The Empire as Kosmos: Walter Wink and the Structural Mistranslation of Power
The New Testament authors often use the Greek term Kosmos to denote “the world” in a pejorative sense – not creation as such, but the artificial world-order alienated from God.
Biblical scholars identify this Kosmos with what Walter Wink calls the “Domination System" and what Audre Lorde identified as the "Master's House."
It is the entrenched complex of political power, social hierarchies, and religious legalism that demands violence for the sake of order.
John's Gospel, for instance, portrays Satan as “the prince of this world (kosmos)” – an accuser-figure who governs the systems of collective sin.

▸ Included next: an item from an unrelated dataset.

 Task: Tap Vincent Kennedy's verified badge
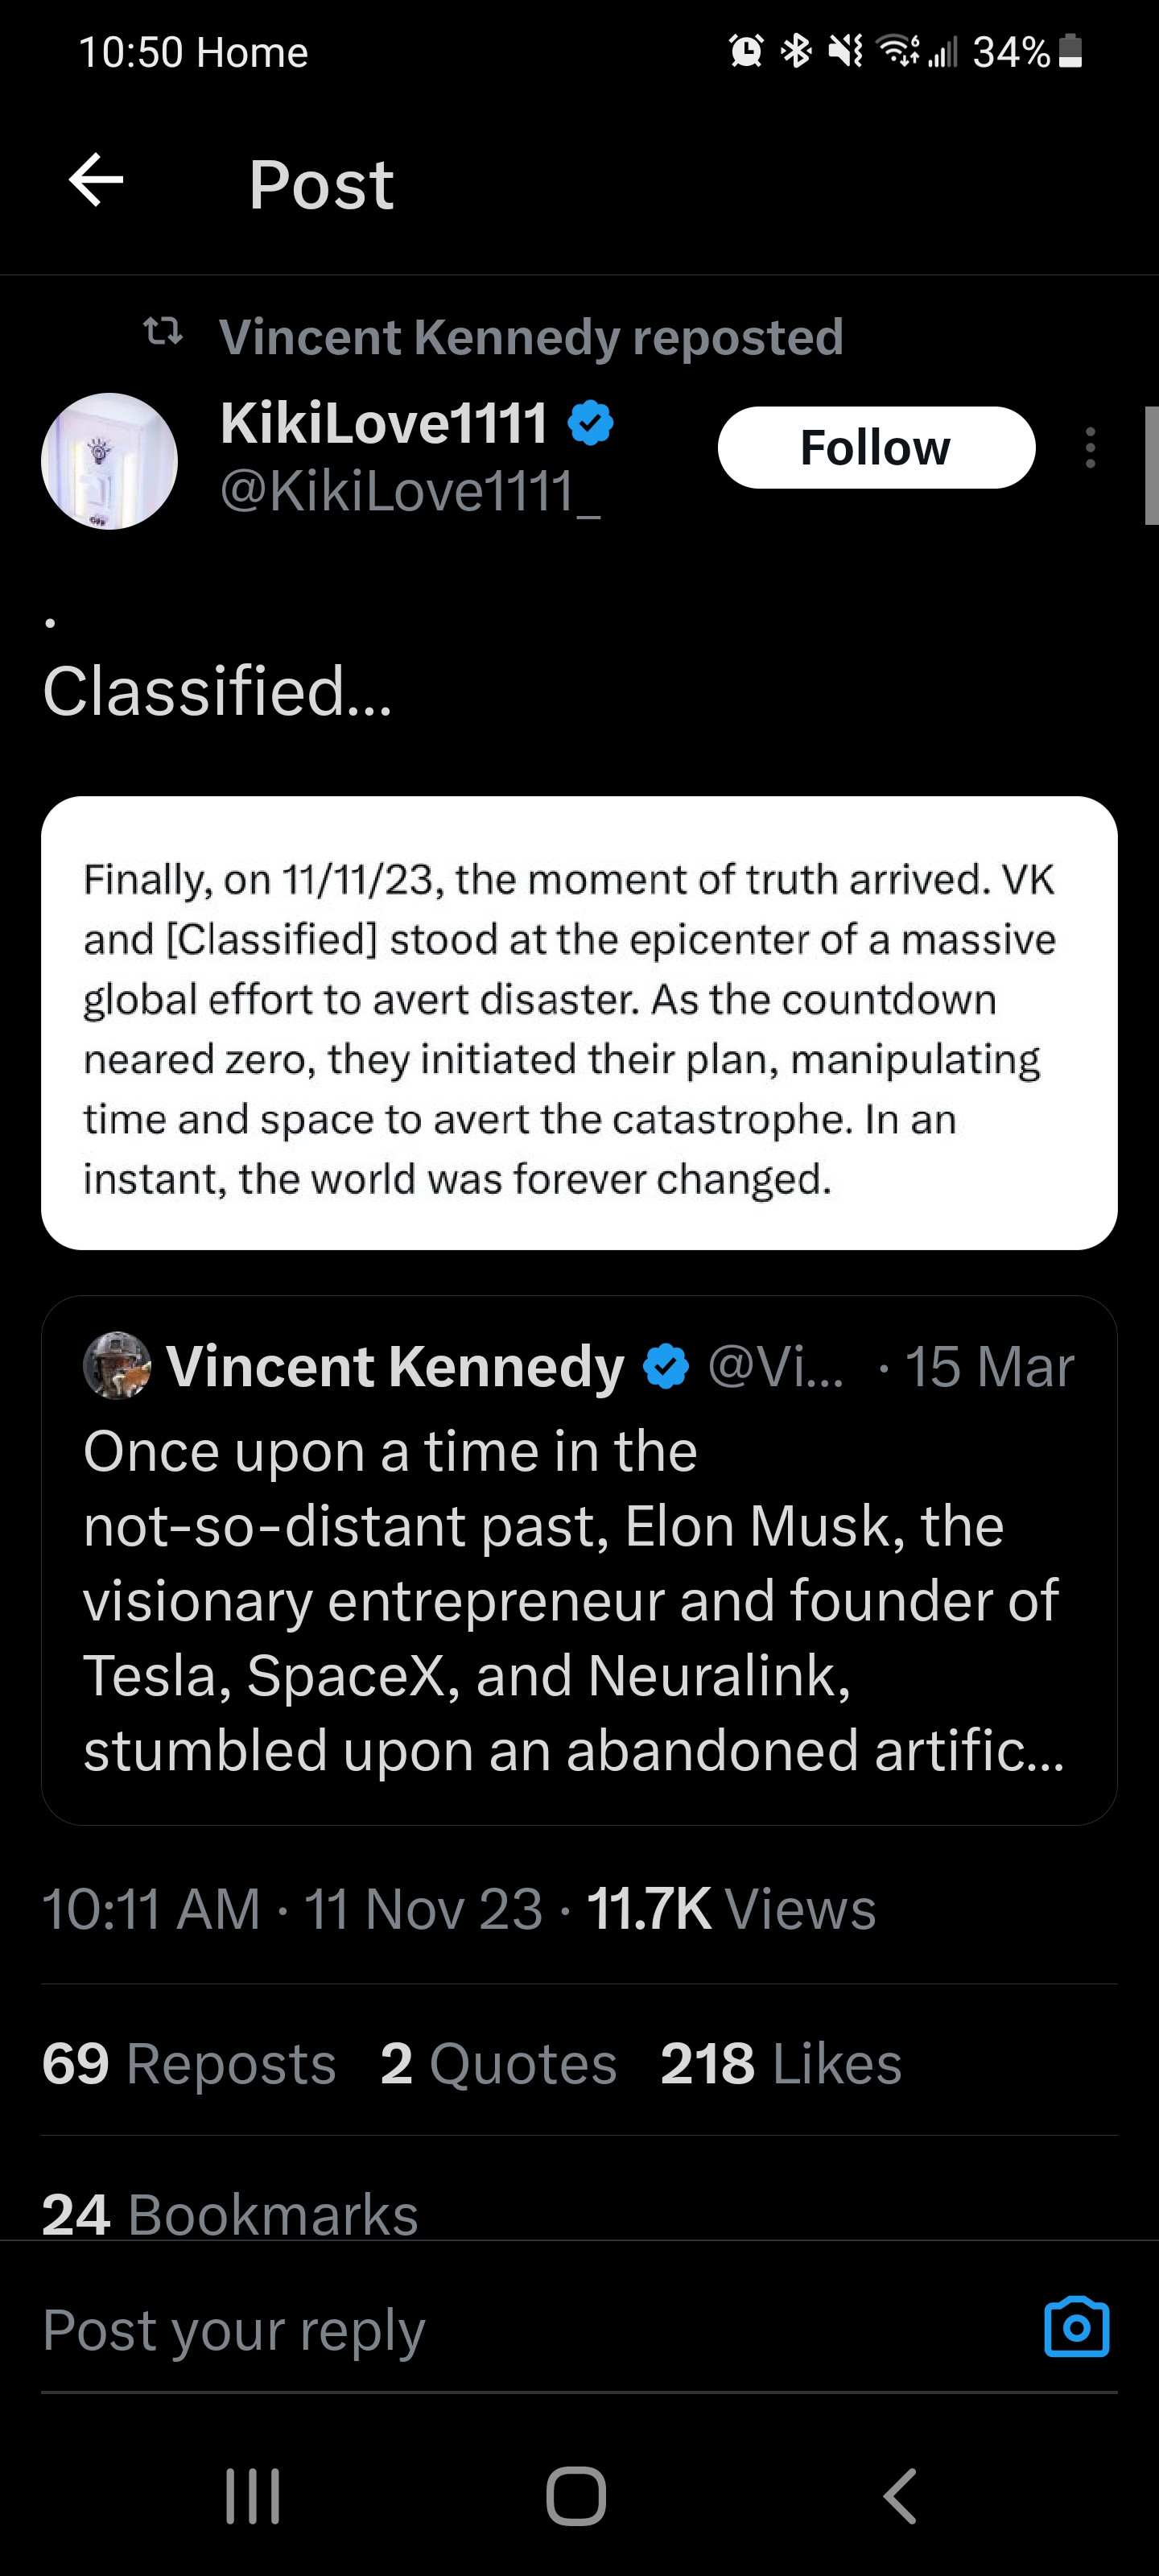[x=667, y=1367]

This Kosmos is the realm of empire: a human order maintained by force, injustice, and untruth.
It stands in stark contrast to the living Cosmos, the harmonious creation under God's reign.
Whereas the true Cosmos (the universe as intended) thrives on life-giving love and mutuality, the Kosmos survives by lies and blood. Its order is a false peace built upon what Girard calls the “cycle of slaughter and violence” that perpetually enslaves humanity.
The Roman Empire of Jesus's time was an embodiment of the Kosmos: a vast dominator system (Pax Romana) that enforced unity through conquest and crucifixion.
The crucifixion of Jesus reveals the kosmos for what it is – an unjust “order” founded on innocent blood. As Wink observes, the mind behind this system is manifest in “principalities and powers” – the spiritual ethos of greed, cruelty, and fear that inhabits empires and institutions.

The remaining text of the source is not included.